Il lavori delle donne:
le donne migranti in Provincia di Torino

Presentati i primi risultati della Ricerca -Azione "I lavori delle donne" promossa dalla Consigliera di Parità provinciale, in collaborazione con l’Assessorato al Lavoro della Provincia di Torino, per approfondire la situazione lavorativa delle donne migranti in provincia di Torino.


«Abbiamo voluto approfondire i motivi per cui tra i numerosi casi di discriminazione trattati dal nostro ufficio (oltre 350 fino ad oggi) pochissimi riguardano le donne straniere – ha spiegato la Consigliera di Parità della Provincia di Torino, Laura Cima - Consapevoli dell’importante lavoro svolto dalla rete dei mediatori e delle mediatrici interculturali presso i Centri per l’Impiego e dalle associazioni che supportano le lavoratrici e dei lavoratori migranti, abbiamo voluto partire da loro per capire quali sono le maggiori difficoltà e le aspettative delle lavoratrici migranti».

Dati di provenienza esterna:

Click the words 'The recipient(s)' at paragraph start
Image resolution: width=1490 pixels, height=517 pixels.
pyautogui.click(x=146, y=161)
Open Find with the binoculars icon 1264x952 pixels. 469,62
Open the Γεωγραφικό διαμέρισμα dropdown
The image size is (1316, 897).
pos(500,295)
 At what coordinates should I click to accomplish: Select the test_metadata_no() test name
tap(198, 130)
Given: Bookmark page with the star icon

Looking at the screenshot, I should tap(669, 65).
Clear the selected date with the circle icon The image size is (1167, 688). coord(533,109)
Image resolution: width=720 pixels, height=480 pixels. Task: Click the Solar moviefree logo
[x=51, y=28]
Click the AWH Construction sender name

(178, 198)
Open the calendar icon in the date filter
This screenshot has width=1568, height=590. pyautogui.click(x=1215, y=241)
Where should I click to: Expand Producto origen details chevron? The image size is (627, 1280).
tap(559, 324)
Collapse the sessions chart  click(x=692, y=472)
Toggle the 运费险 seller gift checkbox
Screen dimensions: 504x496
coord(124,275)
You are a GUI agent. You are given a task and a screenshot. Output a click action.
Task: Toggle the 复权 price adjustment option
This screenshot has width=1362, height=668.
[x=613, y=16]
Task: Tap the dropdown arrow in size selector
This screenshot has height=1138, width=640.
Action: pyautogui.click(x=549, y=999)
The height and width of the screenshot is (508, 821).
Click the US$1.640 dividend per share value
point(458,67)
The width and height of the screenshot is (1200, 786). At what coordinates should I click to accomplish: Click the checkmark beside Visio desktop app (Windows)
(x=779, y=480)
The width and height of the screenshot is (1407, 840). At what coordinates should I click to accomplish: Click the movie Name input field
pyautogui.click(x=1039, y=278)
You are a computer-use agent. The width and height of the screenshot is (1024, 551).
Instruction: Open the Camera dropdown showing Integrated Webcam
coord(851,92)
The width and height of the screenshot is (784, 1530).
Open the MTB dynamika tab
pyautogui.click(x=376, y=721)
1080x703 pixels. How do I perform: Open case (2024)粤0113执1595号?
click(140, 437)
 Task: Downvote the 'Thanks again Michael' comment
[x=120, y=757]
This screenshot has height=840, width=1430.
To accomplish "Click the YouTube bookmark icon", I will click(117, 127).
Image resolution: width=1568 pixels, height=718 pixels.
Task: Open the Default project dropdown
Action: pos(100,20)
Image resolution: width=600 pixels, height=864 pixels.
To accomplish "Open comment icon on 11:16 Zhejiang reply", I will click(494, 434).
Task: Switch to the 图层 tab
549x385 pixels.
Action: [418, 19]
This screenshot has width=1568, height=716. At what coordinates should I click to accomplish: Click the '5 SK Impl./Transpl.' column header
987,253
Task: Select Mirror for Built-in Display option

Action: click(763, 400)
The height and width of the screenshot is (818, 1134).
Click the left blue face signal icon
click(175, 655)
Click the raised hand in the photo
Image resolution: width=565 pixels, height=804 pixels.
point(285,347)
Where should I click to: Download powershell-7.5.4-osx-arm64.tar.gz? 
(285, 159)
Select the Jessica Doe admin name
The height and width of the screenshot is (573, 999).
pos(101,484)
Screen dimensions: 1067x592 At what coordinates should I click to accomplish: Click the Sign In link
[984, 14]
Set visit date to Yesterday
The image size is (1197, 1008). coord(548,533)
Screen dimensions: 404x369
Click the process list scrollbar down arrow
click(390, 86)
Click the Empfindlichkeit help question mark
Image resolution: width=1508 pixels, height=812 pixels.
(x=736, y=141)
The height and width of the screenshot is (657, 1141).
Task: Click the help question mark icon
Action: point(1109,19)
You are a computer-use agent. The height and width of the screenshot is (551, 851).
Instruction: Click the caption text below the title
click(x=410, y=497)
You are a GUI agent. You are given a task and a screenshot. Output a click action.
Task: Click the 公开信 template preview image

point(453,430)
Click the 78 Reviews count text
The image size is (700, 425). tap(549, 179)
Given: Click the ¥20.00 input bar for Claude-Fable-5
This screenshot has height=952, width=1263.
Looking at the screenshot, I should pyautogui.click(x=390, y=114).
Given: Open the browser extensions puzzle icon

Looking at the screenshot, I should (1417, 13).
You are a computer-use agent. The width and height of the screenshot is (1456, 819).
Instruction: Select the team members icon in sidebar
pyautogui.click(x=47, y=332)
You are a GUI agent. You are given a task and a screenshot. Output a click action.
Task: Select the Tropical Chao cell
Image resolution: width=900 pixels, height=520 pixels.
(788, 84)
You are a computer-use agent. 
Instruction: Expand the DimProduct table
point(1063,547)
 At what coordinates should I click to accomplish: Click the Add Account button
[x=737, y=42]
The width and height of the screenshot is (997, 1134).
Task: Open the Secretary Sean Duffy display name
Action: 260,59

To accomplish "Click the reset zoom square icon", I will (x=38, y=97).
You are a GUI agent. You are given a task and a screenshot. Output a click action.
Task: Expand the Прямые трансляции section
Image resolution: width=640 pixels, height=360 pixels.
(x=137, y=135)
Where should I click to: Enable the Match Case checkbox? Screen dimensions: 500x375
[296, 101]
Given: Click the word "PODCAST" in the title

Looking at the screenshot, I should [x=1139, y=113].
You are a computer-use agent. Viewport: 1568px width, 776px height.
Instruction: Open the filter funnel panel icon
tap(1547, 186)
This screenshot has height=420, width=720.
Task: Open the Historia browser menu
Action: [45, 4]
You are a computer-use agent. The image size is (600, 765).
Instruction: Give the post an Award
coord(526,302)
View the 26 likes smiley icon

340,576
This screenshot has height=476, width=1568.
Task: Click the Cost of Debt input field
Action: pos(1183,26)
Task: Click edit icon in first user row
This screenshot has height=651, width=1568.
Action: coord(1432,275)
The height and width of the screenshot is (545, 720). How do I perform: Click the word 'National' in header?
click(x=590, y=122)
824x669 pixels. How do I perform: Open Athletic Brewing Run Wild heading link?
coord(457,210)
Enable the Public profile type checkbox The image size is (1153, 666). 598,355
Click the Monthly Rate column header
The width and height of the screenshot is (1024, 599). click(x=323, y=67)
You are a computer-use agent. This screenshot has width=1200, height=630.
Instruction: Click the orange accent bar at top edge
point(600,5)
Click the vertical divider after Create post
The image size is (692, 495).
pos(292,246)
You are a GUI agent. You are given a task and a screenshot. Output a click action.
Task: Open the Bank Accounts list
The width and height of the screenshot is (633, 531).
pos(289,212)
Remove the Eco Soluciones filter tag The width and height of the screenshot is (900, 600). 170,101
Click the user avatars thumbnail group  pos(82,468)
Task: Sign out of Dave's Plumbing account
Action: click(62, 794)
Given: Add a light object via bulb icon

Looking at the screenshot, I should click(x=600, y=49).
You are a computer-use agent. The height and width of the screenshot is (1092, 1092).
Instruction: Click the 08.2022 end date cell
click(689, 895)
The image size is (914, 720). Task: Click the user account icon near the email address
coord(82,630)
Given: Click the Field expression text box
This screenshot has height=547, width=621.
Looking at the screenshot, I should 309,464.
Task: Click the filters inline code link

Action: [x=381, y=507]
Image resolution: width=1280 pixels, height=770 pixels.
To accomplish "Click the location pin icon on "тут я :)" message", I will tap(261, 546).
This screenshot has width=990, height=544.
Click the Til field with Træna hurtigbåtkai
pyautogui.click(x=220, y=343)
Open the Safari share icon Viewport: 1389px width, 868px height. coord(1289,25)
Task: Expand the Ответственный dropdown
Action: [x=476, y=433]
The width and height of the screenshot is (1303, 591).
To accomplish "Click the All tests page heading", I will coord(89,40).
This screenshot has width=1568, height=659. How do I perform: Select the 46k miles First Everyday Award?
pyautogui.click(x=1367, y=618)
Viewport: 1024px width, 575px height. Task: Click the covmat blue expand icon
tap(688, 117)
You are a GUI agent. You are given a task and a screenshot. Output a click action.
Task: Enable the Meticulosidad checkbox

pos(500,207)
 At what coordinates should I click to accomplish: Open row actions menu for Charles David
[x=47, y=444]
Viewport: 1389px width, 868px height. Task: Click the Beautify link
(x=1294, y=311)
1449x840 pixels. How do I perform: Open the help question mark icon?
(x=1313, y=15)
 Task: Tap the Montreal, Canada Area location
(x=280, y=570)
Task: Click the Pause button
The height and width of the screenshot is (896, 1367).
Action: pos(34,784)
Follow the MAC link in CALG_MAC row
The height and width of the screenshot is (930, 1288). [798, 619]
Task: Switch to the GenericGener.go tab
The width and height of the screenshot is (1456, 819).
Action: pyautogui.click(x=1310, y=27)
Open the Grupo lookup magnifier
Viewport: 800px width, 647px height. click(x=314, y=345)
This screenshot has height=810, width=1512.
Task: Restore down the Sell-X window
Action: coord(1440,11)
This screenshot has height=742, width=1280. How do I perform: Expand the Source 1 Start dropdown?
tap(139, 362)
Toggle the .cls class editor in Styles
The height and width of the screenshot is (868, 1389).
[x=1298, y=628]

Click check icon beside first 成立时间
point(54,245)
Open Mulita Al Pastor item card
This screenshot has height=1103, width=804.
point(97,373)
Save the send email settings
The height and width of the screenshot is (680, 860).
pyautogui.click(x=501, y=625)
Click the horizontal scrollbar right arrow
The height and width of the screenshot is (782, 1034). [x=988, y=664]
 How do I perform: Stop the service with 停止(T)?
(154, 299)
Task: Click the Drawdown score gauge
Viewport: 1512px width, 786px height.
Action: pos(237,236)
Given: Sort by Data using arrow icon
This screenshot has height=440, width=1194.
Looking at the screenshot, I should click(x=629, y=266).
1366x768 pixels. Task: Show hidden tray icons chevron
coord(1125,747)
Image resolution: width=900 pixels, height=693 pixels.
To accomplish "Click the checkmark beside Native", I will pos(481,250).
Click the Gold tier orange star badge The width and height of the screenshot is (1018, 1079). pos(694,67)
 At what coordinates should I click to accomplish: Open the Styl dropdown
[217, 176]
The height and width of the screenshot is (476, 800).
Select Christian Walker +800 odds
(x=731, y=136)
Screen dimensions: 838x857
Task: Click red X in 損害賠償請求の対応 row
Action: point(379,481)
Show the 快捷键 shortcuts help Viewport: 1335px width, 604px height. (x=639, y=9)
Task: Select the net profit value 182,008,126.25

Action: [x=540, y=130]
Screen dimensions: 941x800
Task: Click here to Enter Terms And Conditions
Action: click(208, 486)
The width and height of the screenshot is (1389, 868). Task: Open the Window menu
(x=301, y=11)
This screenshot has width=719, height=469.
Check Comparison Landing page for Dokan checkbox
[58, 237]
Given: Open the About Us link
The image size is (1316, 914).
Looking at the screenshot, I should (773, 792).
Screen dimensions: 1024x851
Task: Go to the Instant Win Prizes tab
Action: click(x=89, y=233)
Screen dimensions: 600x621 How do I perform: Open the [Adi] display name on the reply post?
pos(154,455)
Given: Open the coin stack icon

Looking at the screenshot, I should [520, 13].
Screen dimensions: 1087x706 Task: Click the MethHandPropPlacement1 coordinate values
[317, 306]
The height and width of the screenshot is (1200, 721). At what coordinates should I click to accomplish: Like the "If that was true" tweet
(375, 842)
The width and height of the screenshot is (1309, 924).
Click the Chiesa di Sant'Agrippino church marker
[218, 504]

Dalla ricerca emerge che le donne straniere che lavorano in provincia di Torino sono impiegate soprattutto nei lavori di cura anche se vorrebbero accedere ad altre professioni e ambiti lavorativi ma fanno fatica a veder riconosciute le loro qualifiche professionali e i titoli di studio. Faticano a conciliare tempi di vita e di lavoro e sono particolarmente esposte alla precarietà lavorativa, fattore che le vede spesso

costrette ad accettare qualsiasi tipo di lavoro e di condizione; e se i problemi di conciliazione e di precarietà le accomunano alle donne italiane, l’essere migranti aggiunge il problema specifico del rinnovo del permesso di soggiorno.

«La ricerca, di tipo qualitativo – ha spiegato la Presidente del Cirsde Franca Balsamo che ha curato l’attività – ha voluto far incontrare professionalità che hanno a che fare con le lavoratrici migranti, seppur in ambiti differenti, per aprire un confronto su metodologie di approccio alla raccolta dei dati e all’accoglienza della persona migrante, al sostegno fornito per far incontrare domanda e offerta.
Dai quattro focus group sono emerse molte sfumature: dalla voglia delle donne migranti di sperimentarsi e formarsi per migliorare la loro posizione lavorativa, alle delusioni che spesso seguono i percorsi formativi rispetto alle possibilità d’impiego, al timore di perdere il lavoro, alla difficoltà nell’acquisire autonomia, aspetto che implica la dipendenza dal marito, anche in casi di violenza. Le donne migranti vivono anche molte difficoltà nella gestione di famiglia e lavoro, da cui deriva una minor disponibilità a lavorare a domicilio 24h/24, legate spesso ai problemi di trasporto. Per le residenti al di fuori dell’area metropolitana, in particolare, la minor disponibilità di servizi di trasporto e la mancanza di mezzi propri (spesso non hanno la patente di guida) è vincolante».
L’Assessore alle Pari Opportunità, Aurora Tesio ha sottolineato l’importanza del lavoro in rete avviato su questo tema per la sperimentazioni di nuove soluzioni a favore delle donne migranti e che vede impegnata la Provincia anche attraverso l’assessorato alla Solidarietà Sociale oltre che gli Assessorati alle Pari Opportunità e al Lavoro.

«La ricerca ci pone di fronte alla necessità di individuare nuove soluzioni che aiutino le lavoratrici migranti a risolvere i problemi di conciliazione, che sono alla base di molte discriminazioni - spiega ancora la Consigliera di parità – Supporto fondamentale per le lavoratrici italiane nelle cosiddette attività di cura, hanno a loro volta difficoltà nella cura dei loro familiari, in cui sono completamente delegate dai loro mariti.
Per informare lavoratrici e lavoratori stranieri sulla normativa che garantisce la tutela alla maternità e paternità rispetto al lavoro, abbiamo voluto proporre la versione in 6 lingue scelte tra quelle più parlate in Provincia di Torino: arabo, francese, inglese, albanese, rumeno, spagnolo, della campagna “I nostri auguri tra opportunità e diritti”».

Tra le novità anche uno studio di fattibilità, avviato dall’Assessorato al Lavoro della Provincia per individuare un modello integrato di gestione di servizi a sostegno dell’incontro tra domanda e offerta nel settore dell’assistenza domiciliare. Per la prima volta lo studio si propone di definire un intervento del servizio pubblico nel favorire l’incontro tra domanda e offerta nel settore specifico dei lavori di cura.